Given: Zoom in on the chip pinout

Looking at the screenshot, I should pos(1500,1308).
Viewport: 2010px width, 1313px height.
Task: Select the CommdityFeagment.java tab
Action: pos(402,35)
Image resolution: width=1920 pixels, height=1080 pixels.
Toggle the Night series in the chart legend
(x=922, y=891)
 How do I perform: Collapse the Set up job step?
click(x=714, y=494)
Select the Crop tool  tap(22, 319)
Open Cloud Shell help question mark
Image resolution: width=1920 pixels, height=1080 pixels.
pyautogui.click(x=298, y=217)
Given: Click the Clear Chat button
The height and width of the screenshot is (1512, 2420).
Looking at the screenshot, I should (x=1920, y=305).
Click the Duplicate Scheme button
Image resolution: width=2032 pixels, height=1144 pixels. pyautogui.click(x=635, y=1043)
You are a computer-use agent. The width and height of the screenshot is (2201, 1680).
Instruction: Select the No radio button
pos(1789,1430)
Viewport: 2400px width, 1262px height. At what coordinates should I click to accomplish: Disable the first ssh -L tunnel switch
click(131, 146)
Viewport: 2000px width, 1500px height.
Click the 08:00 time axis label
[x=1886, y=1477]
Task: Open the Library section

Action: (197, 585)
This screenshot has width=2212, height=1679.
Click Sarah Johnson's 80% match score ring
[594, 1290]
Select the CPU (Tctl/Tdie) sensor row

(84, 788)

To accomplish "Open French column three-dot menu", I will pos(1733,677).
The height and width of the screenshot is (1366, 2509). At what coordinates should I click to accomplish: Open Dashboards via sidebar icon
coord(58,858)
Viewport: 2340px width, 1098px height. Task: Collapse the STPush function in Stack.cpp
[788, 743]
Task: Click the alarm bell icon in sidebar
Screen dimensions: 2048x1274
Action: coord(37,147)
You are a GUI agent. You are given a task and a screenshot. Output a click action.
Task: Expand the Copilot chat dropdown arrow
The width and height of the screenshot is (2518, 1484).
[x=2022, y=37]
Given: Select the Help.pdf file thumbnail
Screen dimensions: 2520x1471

:: Task statement ::
Output every entry exactly.

:: Response ::
Given: Zoom in on the chip pinout

Looking at the screenshot, I should pos(1500,1308).
Viewport: 2010px width, 1313px height.
Task: Select the CommdityFeagment.java tab
Action: pos(402,35)
Image resolution: width=1920 pixels, height=1080 pixels.
Toggle the Night series in the chart legend
(x=922, y=891)
 How do I perform: Collapse the Set up job step?
click(x=714, y=494)
Select the Crop tool  tap(22, 319)
Open Cloud Shell help question mark
Image resolution: width=1920 pixels, height=1080 pixels.
pyautogui.click(x=298, y=217)
Given: Click the Clear Chat button
The height and width of the screenshot is (1512, 2420).
Looking at the screenshot, I should (x=1920, y=305).
Click the Duplicate Scheme button
Image resolution: width=2032 pixels, height=1144 pixels. pyautogui.click(x=635, y=1043)
You are a computer-use agent. The width and height of the screenshot is (2201, 1680).
Instruction: Select the No radio button
pos(1789,1430)
Viewport: 2400px width, 1262px height. At what coordinates should I click to accomplish: Disable the first ssh -L tunnel switch
click(131, 146)
Viewport: 2000px width, 1500px height.
Click the 08:00 time axis label
[x=1886, y=1477]
Task: Open the Library section

Action: (197, 585)
This screenshot has width=2212, height=1679.
Click Sarah Johnson's 80% match score ring
[594, 1290]
Select the CPU (Tctl/Tdie) sensor row

(84, 788)

To accomplish "Open French column three-dot menu", I will pos(1733,677).
The height and width of the screenshot is (1366, 2509). At what coordinates should I click to accomplish: Open Dashboards via sidebar icon
coord(58,858)
Viewport: 2340px width, 1098px height. Task: Collapse the STPush function in Stack.cpp
[788, 743]
Task: Click the alarm bell icon in sidebar
Screen dimensions: 2048x1274
Action: coord(37,147)
You are a GUI agent. You are given a task and a screenshot. Output a click action.
Task: Expand the Copilot chat dropdown arrow
The width and height of the screenshot is (2518, 1484).
[x=2022, y=37]
Given: Select the Help.pdf file thumbnail
Screen dimensions: 2520x1471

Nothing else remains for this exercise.